Scottish Daily Mail

LEWIS KEEPS HOPES ALIVE

Hamilton closes gap on Rosberg after win

- JONATHAN McEVOY

AMERICA, often a place of refuge for Lewis Hamilton, was the stage for him to rekindle his self-esteem and flickering title hopes with a dominant victory.

The world champion has cut an agitated figure in recent weeks — blaming his team, the media and Uncle Tom Cobley — but this was vintage front-running from a master driver.

Hamilton’s triumph in the US Grand Prix takes him to within 26 points of his Mercedes team-mate Nico Rosberg with 75 remaining in what may yet prove a nerve-jangling conclusion to Formula One’s longest season.

This was Hamilton’s fifth win in the States, and his fourth at the Circuit of the Americas. More memorably it was the 50th of his career. Only Michael Schumacher (91) and Alain Prost (51) have won more than the 31-year-old Englishman.

‘I completely forgot it would be my 50th,’ said Hamilton. ‘It’s been a long time coming.’ Yes, he had not won since the end of July.

‘It’s surreal there are only three of us to win 50,’ he added. ‘There are a lot of gifted people, and my family, without whom I wouldn’t be here at all.’

Starting on pole, Hamilton led every lap of the race other than for pit stops and never looked in the remotest danger from Rosberg in second place and Red Bull’s Daniel Ricciardo in third.

It has been a dream few days for Hamilton. He has been on the sofa of chat show queen Ellen DeGeneres and carried out all his duties in Austin with smiles and waves. It shows what he can achieve when he shows up with a clear head.

‘Yee-hah,’ he screamed over the radio on the warm-down lap. The crowd, many bearing Union flags, cheered loudly right around the track. ‘Hammertime,’ read several banners. It had been. Hamilton had cut a relaxed figure as he stood on the grid close to the marine belting out a spine-tingling rendition of The Star-Spangled Banner.

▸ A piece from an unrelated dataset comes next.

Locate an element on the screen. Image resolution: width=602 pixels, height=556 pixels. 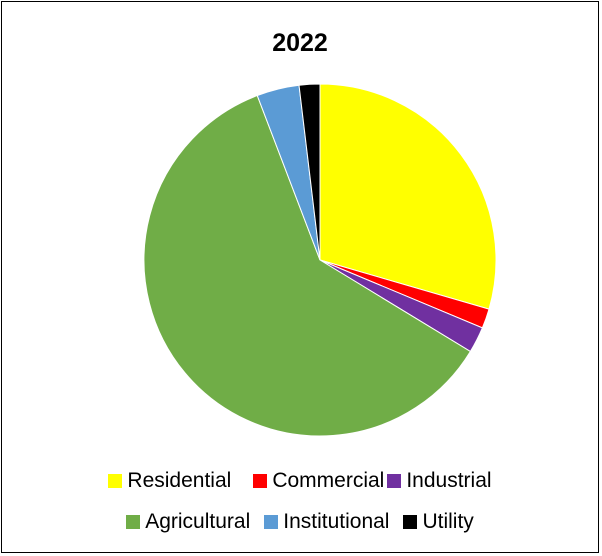
legend-item-agricultural: Agricultural is located at coordinates (188, 522).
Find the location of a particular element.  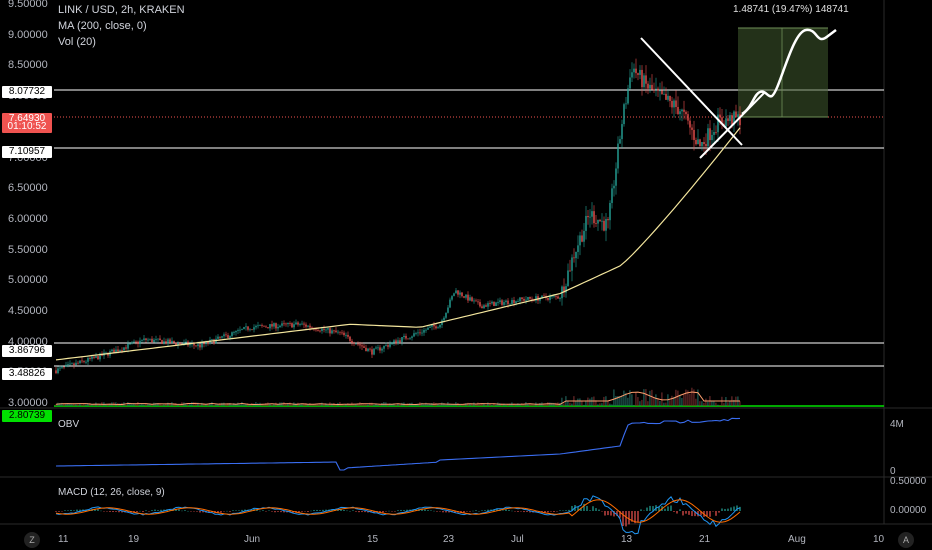

volume-layer is located at coordinates (398, 396).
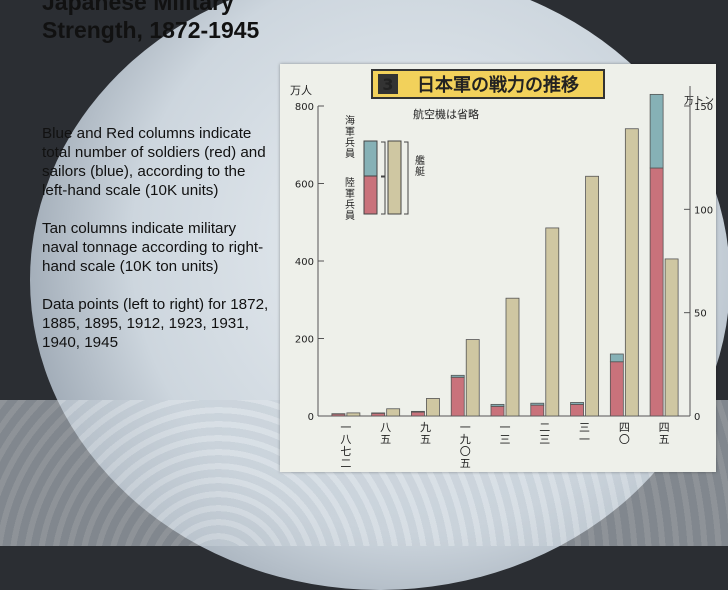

Before the start Bernie Ecclestone had been whispering in Rosberg’s ear and hugging him tightly. We can take an educated guess what was on the agenda: Ecclestone’s comments in Sportsmail on Saturday about the German making a dull world champion. ‘There is nothing to write about him,’ said the boss man.

Mercedes chairman Niki Lauda was unimpresse­d. ‘This criticism of the possible world champion is excessive,’ he barked. ‘And especially so at such a crucial stage of the world championsh­ip. It is very unfair.’

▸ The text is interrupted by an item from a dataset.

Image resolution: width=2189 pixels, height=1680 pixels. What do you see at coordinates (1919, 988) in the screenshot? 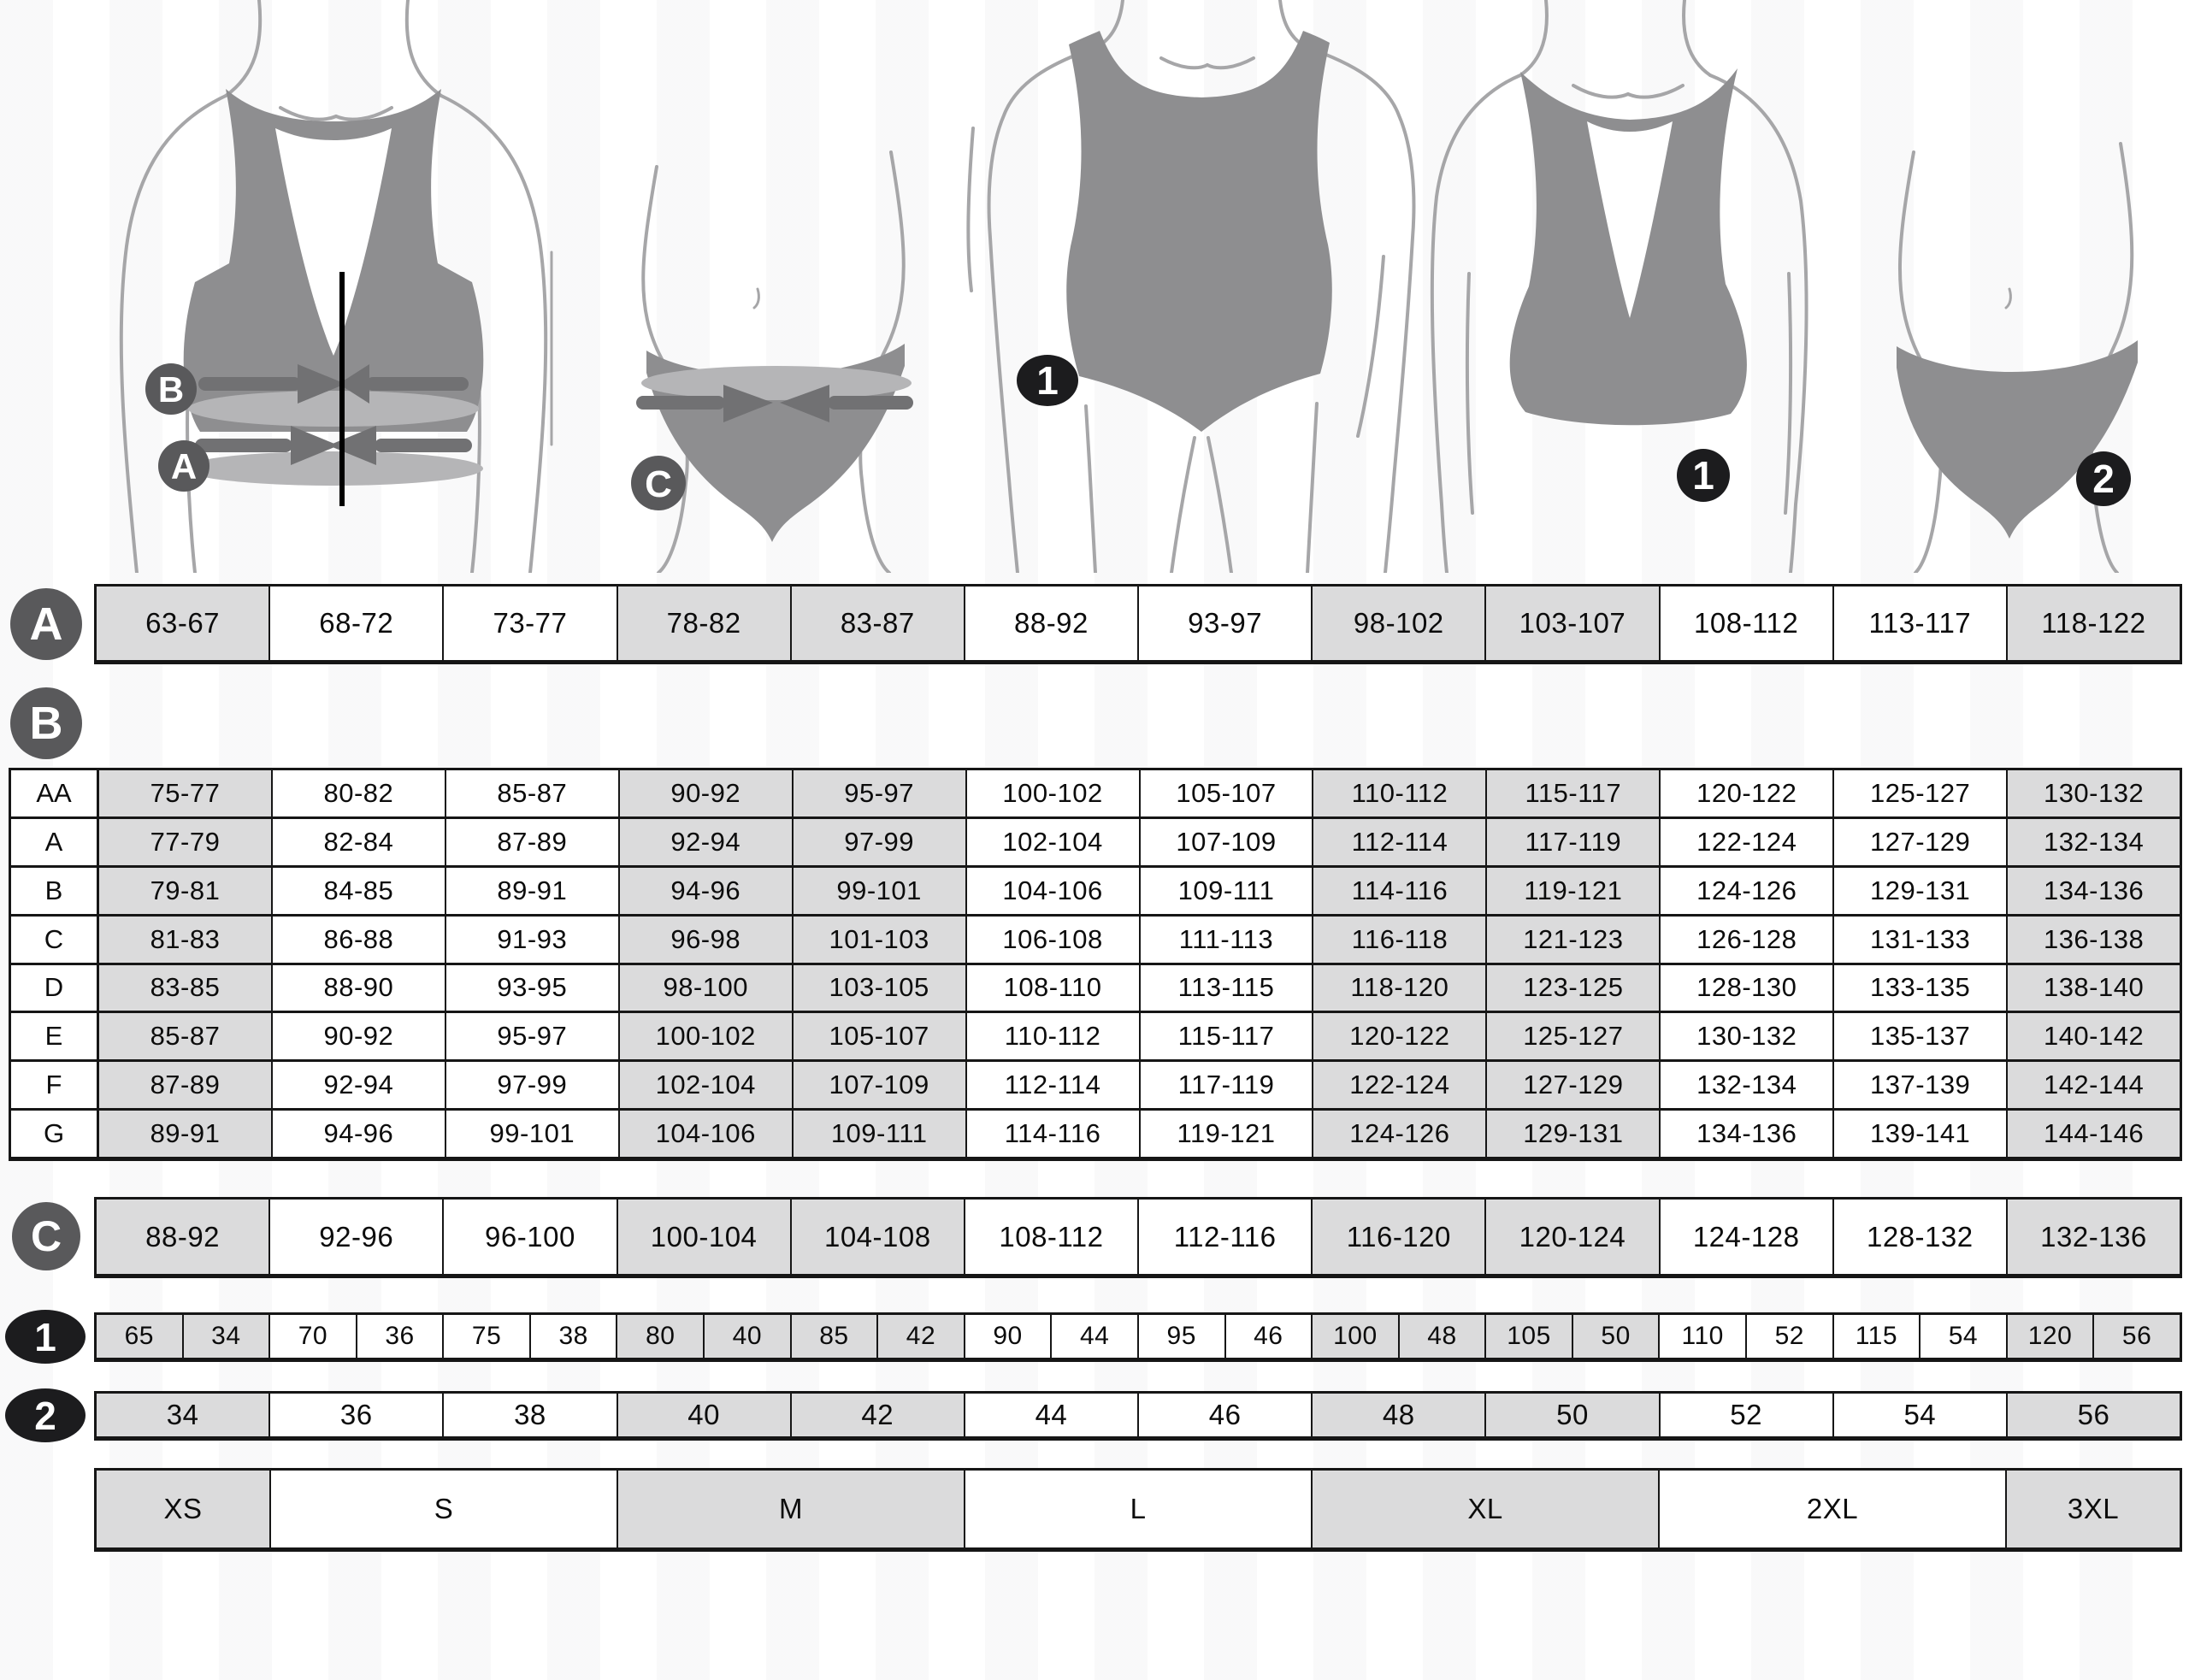
I see `size-cell: 133-135` at bounding box center [1919, 988].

Hugs completed, and in Hamilton’s case after a handshake from Gordon Ramsay, the lights went out. Hamilton, a sticky starter this season, was away cleanly. Phew.

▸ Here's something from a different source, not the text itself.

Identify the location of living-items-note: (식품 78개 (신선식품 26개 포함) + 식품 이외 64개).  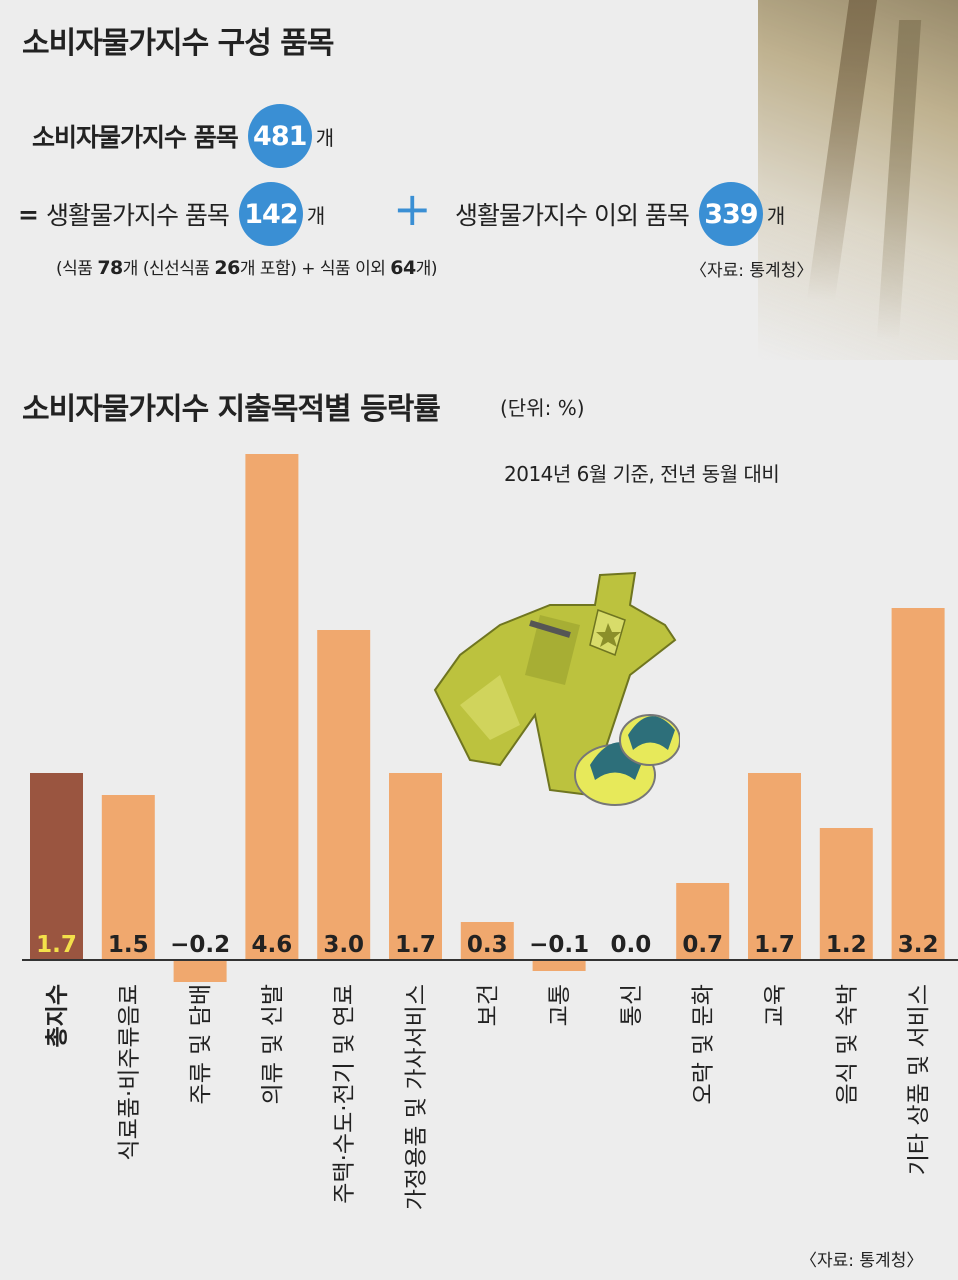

Rosberg, however, lost a place at the first corner to Ricciardo. So a pattern was set. Hamilton, Ricciardo, Rosberg. There has been some first-class action in recent races but this was like watching your Farrow and Ball emulsion dry.

The radio exchanges provided some welcome hue and cry. Rosberg, being told to push by his Mercedes pit wall, snapped back: ‘Pushing hard is not the long game.’

They then put him on to medium tyres, instead of the softs being used by the rest of the leaders. It was a gamble that worked, for when Max Verstappen’s Red Bull gearbox conked out and the virtual safety car was deployed, Rosberg came back into the pits and emerged ahead of Ricciardo, who had already stopped for a second time.

A Mercedes one-two looked a formality from that moment on.

Verstappen’s robust driving style has been clamped down on by the FIA, who have decreed that moving under braking to defend position is not allowed. He said, rightly, that the ruling is hardly likely to induce exciting racing.

Yes, Master Max is a punchy individual and a welcome addition to the Formula One scene. He was at it again over the radio prior to his retirement, telling his engineers: ‘I am not here to come fourth.’ He was then caught out by imagining he had been told to box. Given that the order to come in is usually given submarine-style triplicate — ‘Box, box, box’ — it was a surprising error. His arrival in the pit lane was met with surprise and sent his mechanics scampering.

There was more high tension from Ricciardo over the airwaves when Verstappen, his team-mate of all people, packed up, costing him a place. I’ll save you the expletives.

Let’s hope there is not a swear box at Ferrari either. They are left with a lot to curse these days. This time they released Kimi Raikkonen with a cross-threaded wheel nut. Sensing a problem, he stopped at the pit-lane exit and then rolled back down the strip until he parked up on the side.

His race was over, Ferrari’s faces were as red as their cars. Hamilton’s features were decidedly more content.